Information
- School type: Charter school
- Established: 2001; 25 years ago
- Grades: K-12
- Enrollment: c.850
- Website: www.tracylc.net

= Tracy Learning Center =

Charter school in California, United States

The Tracy Learning Center is a charter school located in Tracy, California, USA. Serving students in grades K-12, it was founded in 2001 and had an enrollment of 125 students. Charter status was awarded in June 2002. It was decided, in June 2003, to relocate the Tracy Learning Center to the Clover Middle School site and to expand it to become a K-12 charter school. Expansion of the school was completed in 2007, with the addition of the senior class, that took numbers up to 850.

For the 2024-2025 school year, the Tracy Learning Center had a population of 1,254 students across all three schools. It continues to be one of the highest ranked schools in the city and county.

== Primary Charter ==
Tracy Learning Center's elementary school is called Primary Charter. It serves grades TK-4.

According to Niche, a national education-ranking agency, Primary has a overall grade of A-, making it the best charter elementary school in the county. Both math and reading have a 62% proficiency rating.

== Discovery Middle ==
Tracy Learning Center's middle school is called Discovery Middle. It serves grades 5-8.

According to Niche, Discovery has an average grade of a B-. It has the lowest proficiency between all three schools, with a 25% mathematical proficiency and a 40% proficiency in reading.

==Millennium High==

Tracy Learning Center's high school, Millennium, has a unique nest point system that revolves around their mascot, the falcon. Each grade level is assigned a nest whose name originates from real falcons. Members of the nest with the most points by the end of the year will earn a reward of some form. Points are awarded or deducted from individual students based on behavior and academic performance.

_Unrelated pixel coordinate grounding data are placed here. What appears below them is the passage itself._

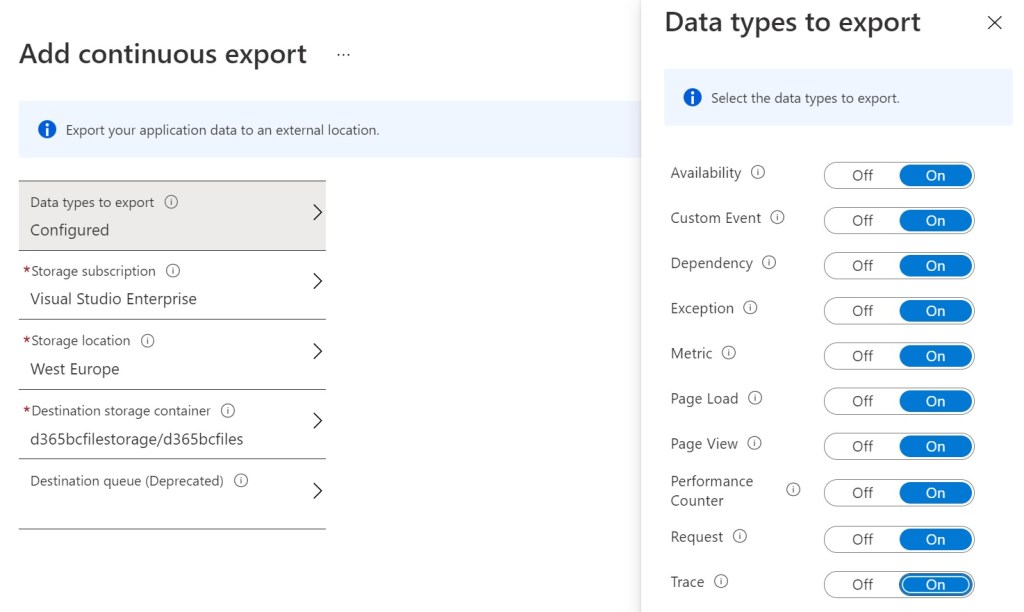Click the info icon next to Metric
This screenshot has height=612, width=1024.
point(731,353)
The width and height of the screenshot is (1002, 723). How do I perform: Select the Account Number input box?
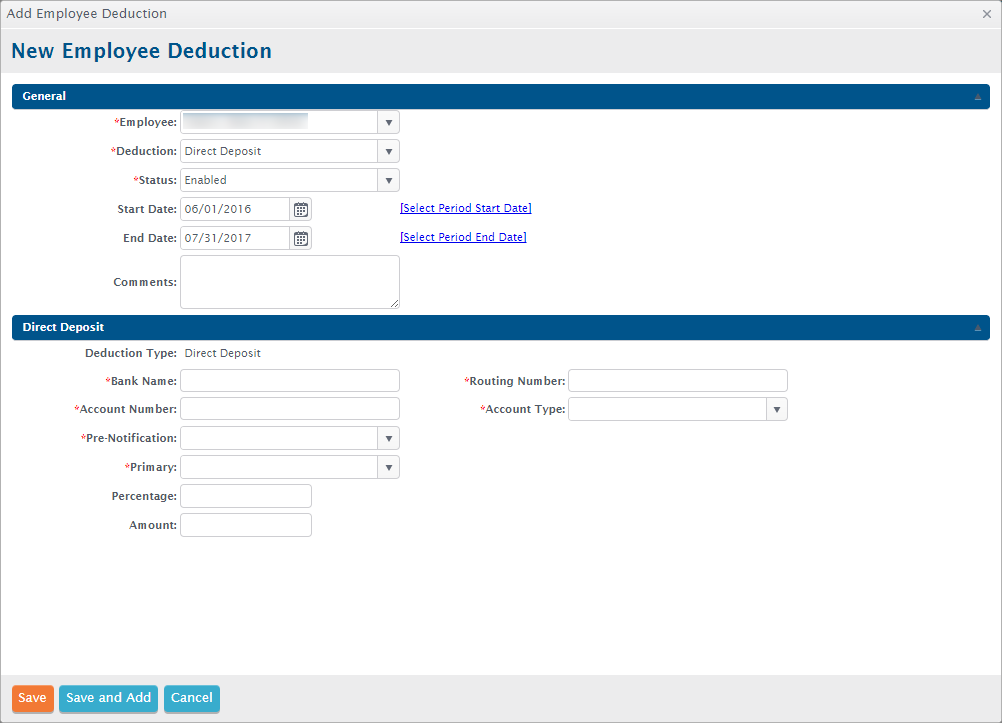tap(289, 409)
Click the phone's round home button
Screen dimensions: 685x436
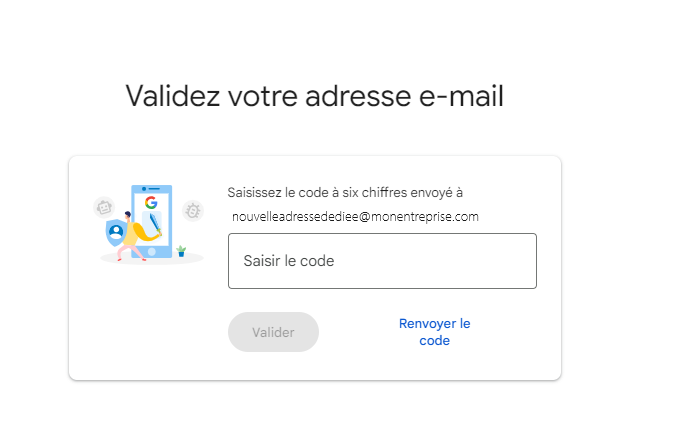(x=152, y=252)
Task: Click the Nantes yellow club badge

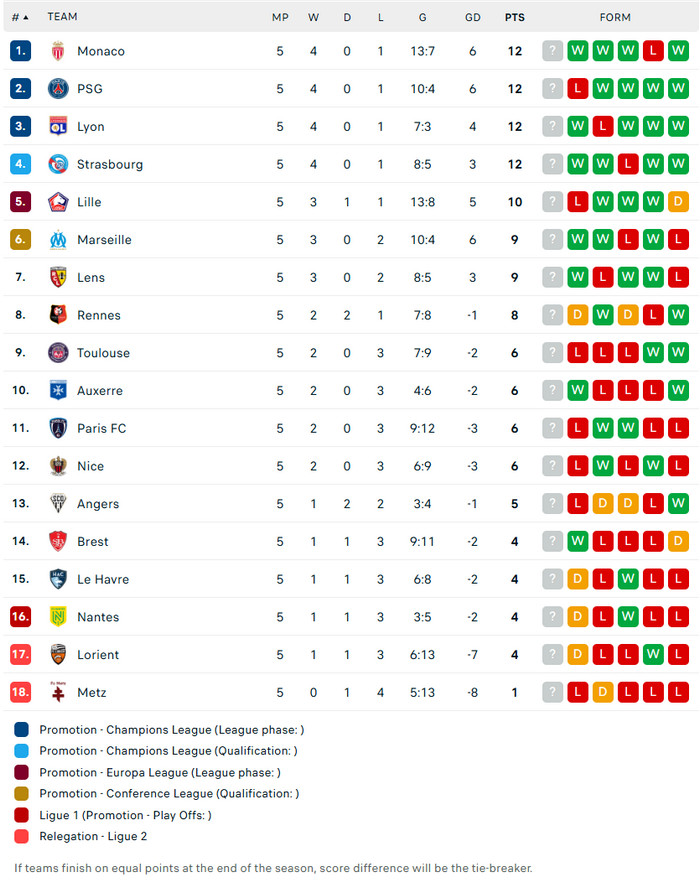Action: pyautogui.click(x=58, y=617)
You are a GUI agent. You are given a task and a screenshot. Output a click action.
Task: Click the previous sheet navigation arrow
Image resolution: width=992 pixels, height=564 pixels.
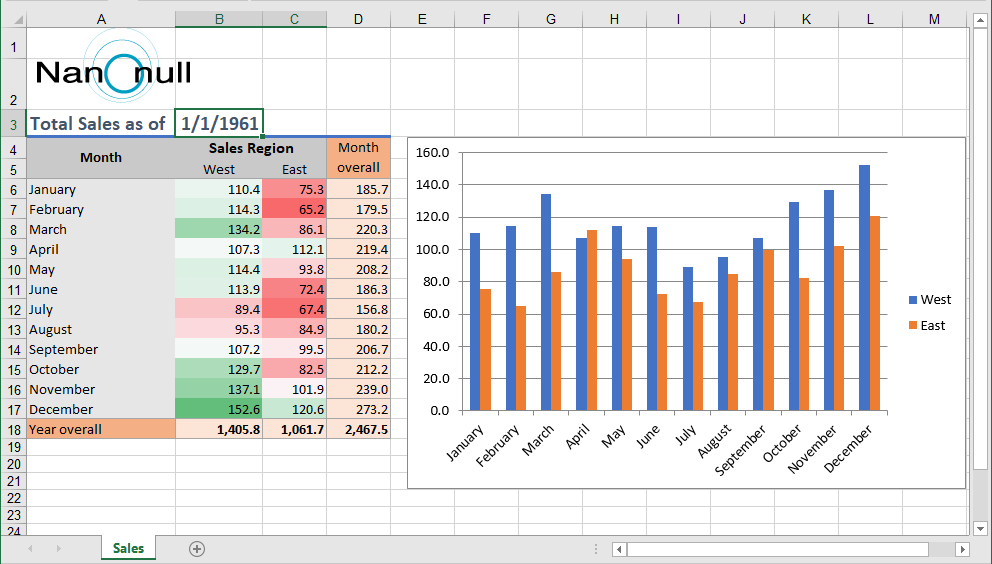(x=30, y=549)
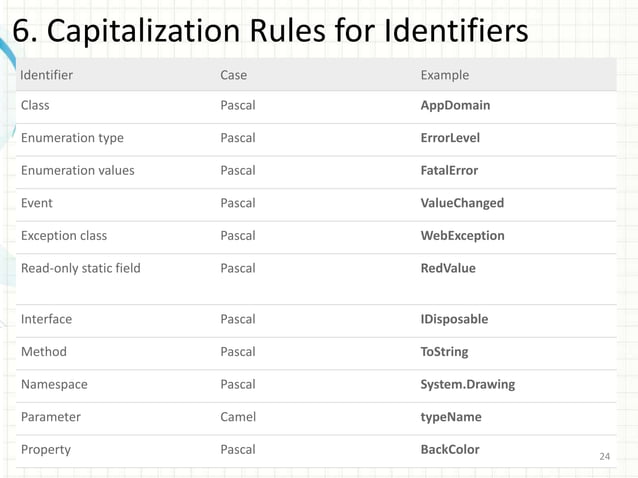The height and width of the screenshot is (478, 638).
Task: Click the ToString example cell
Action: (444, 352)
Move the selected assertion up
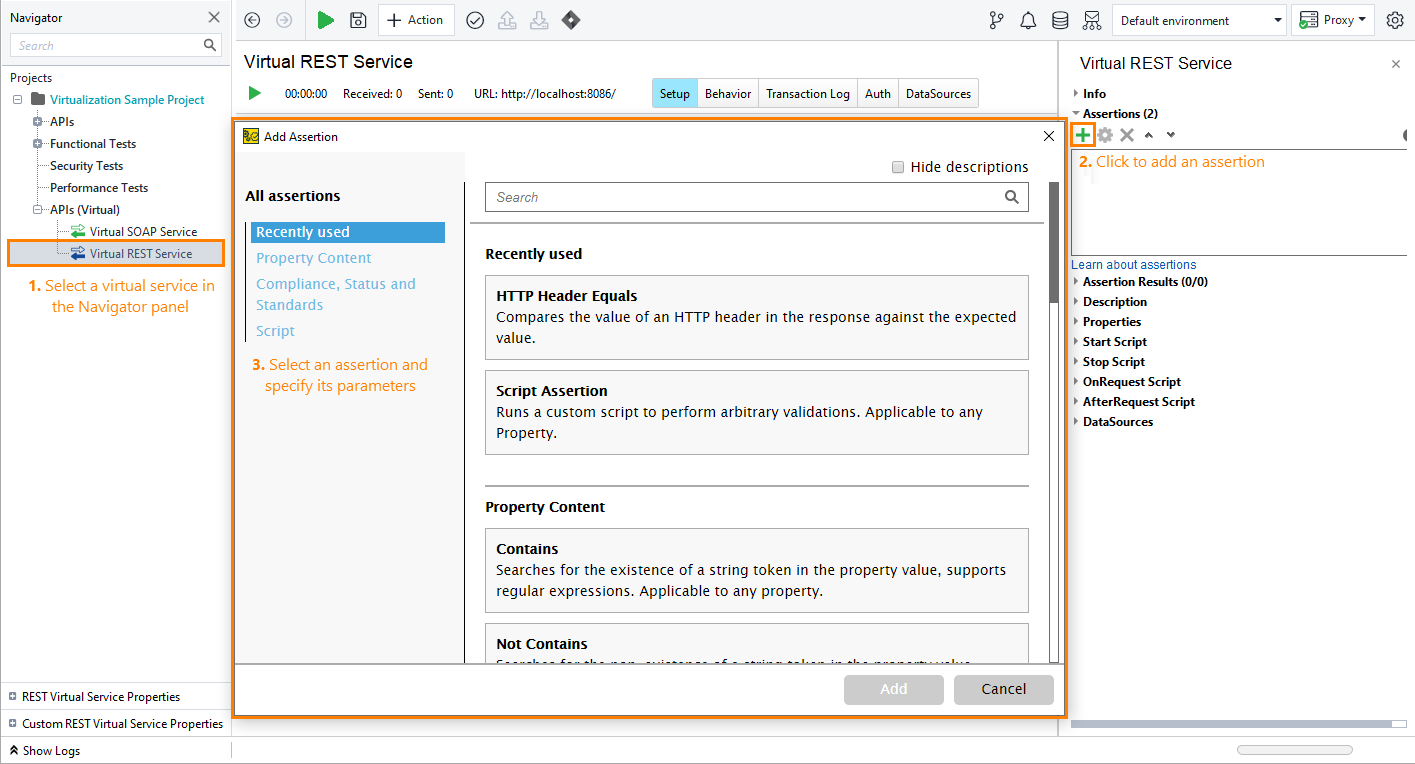1415x764 pixels. point(1148,133)
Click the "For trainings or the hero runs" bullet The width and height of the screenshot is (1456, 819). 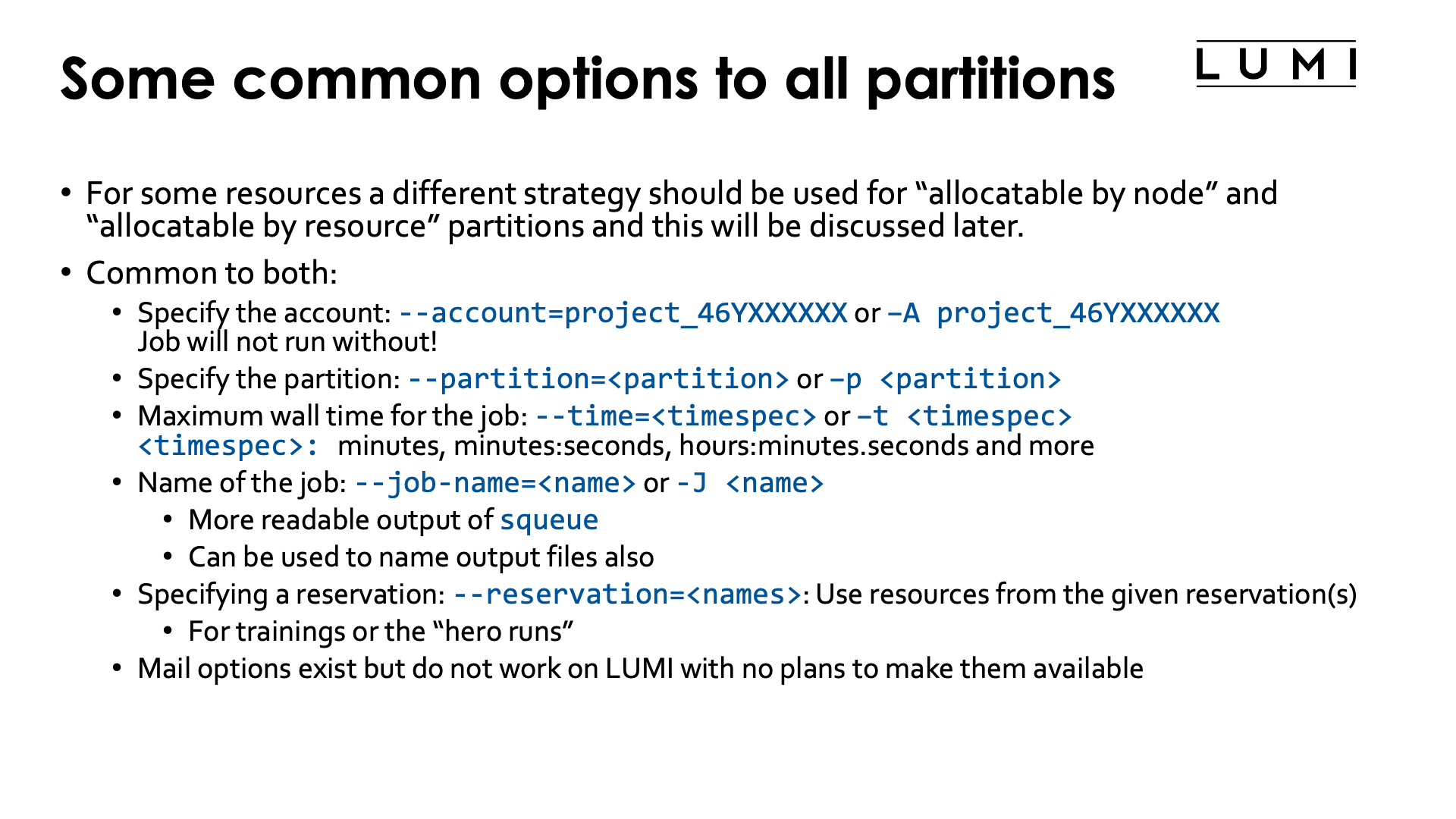[381, 632]
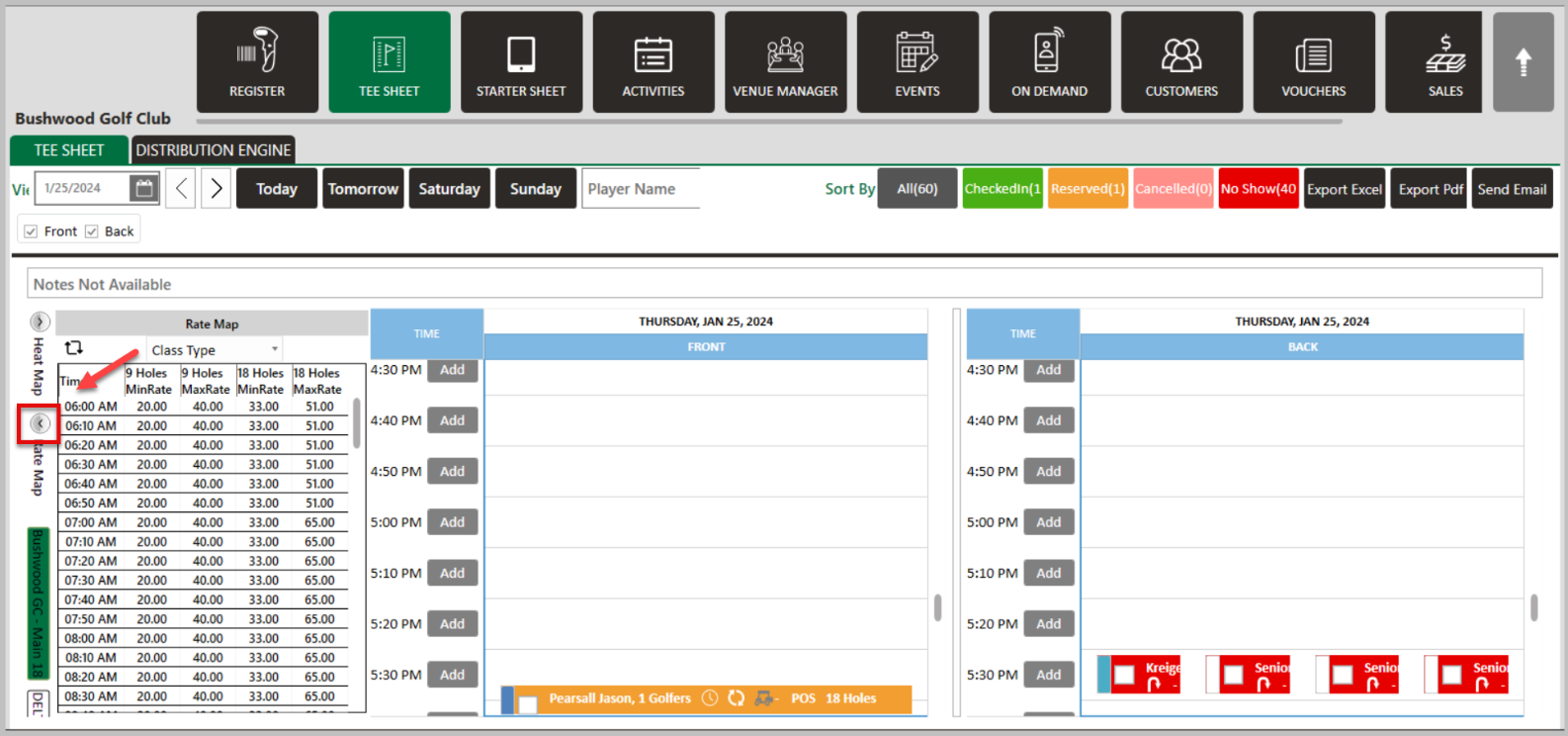Screen dimensions: 1568x736
Task: Open the Class Type dropdown
Action: click(215, 349)
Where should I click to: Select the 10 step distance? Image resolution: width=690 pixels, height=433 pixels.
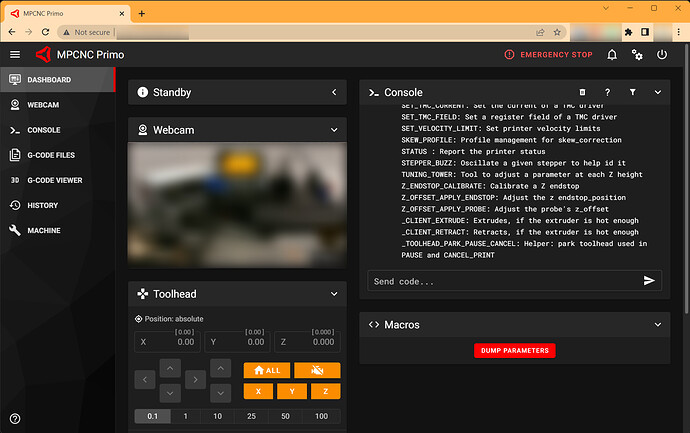(218, 415)
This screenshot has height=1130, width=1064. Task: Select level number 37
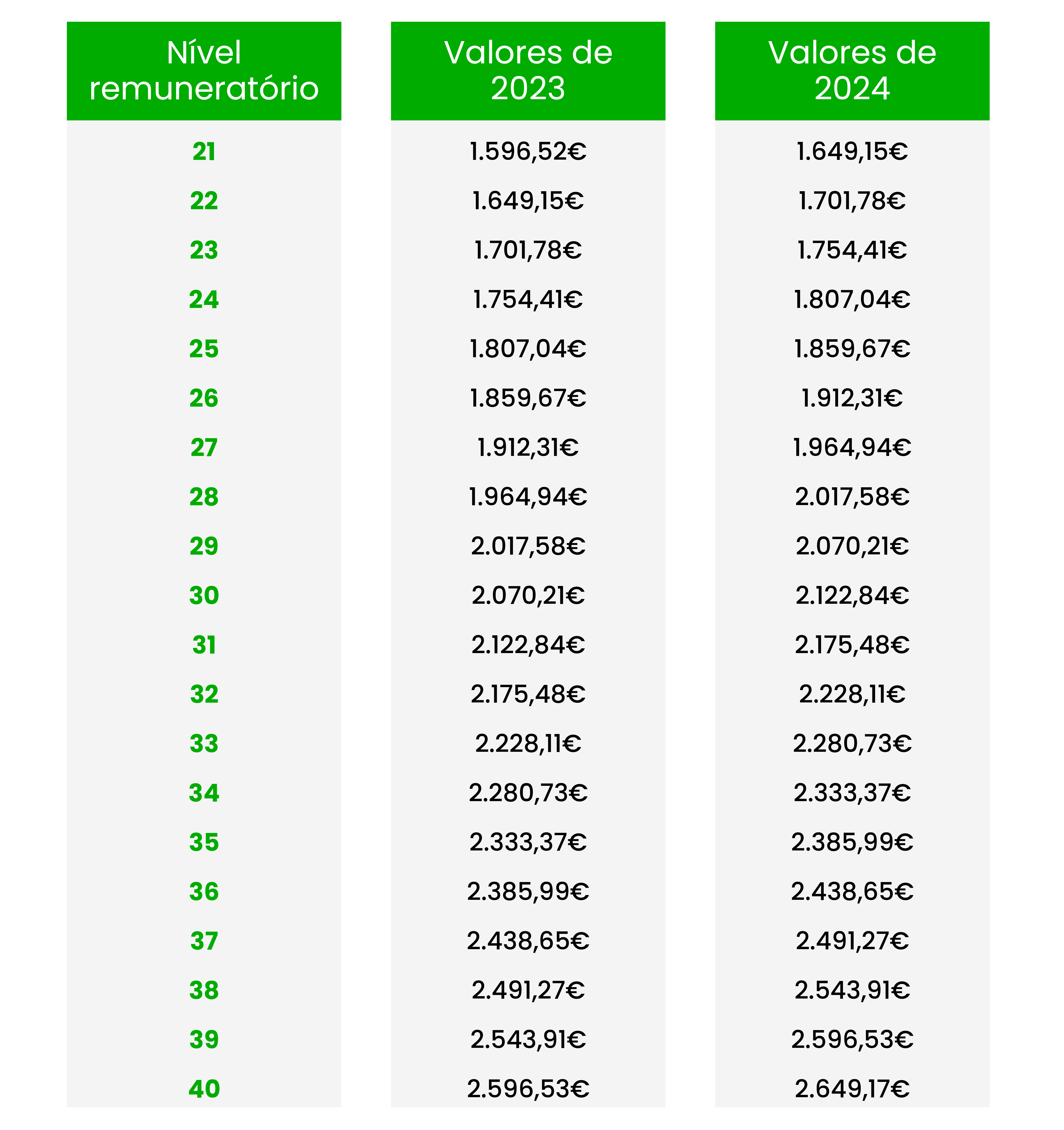pyautogui.click(x=204, y=941)

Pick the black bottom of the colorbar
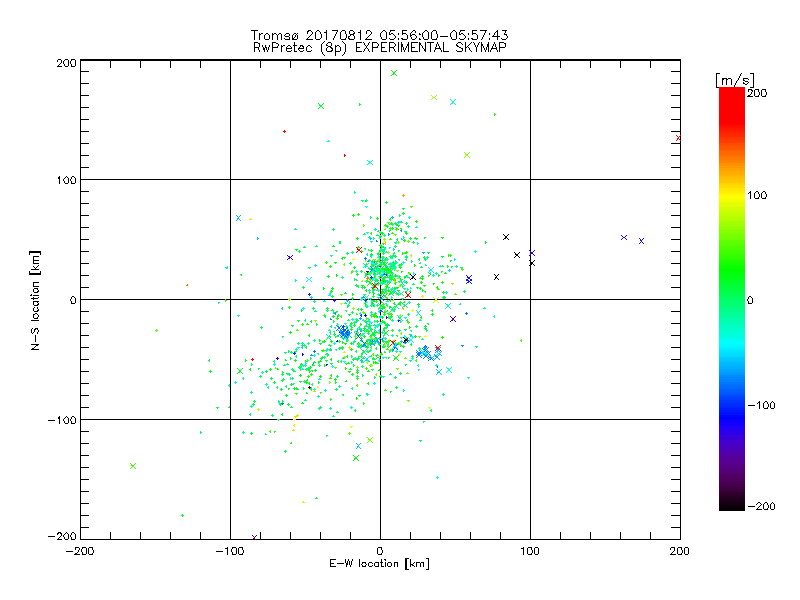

According to Niche, Millennium scored an overall grade of A, making it the second best charter high school in San Joaquin County. Factors taken into account include quality of teachers, parent and student reviews, activities, and design of curriculum. Their average SAT score is an 1170 and the average ACT score is a 26. Most students did better in English than Mathematics on these tests. They have addressed this issue by redesigning the math curriculum in 2019.

Millennium has a full range of Division V athletic teams in the California Interscholastic Federation (CIF). Another notable activity is the marching band and colorguard, which participates in competitions hosted by the Northern California Band Association (NCBA). They are classified either in the 1A or 2A category. Other clubs and activities include Academic Decathlon and Speech and Debate.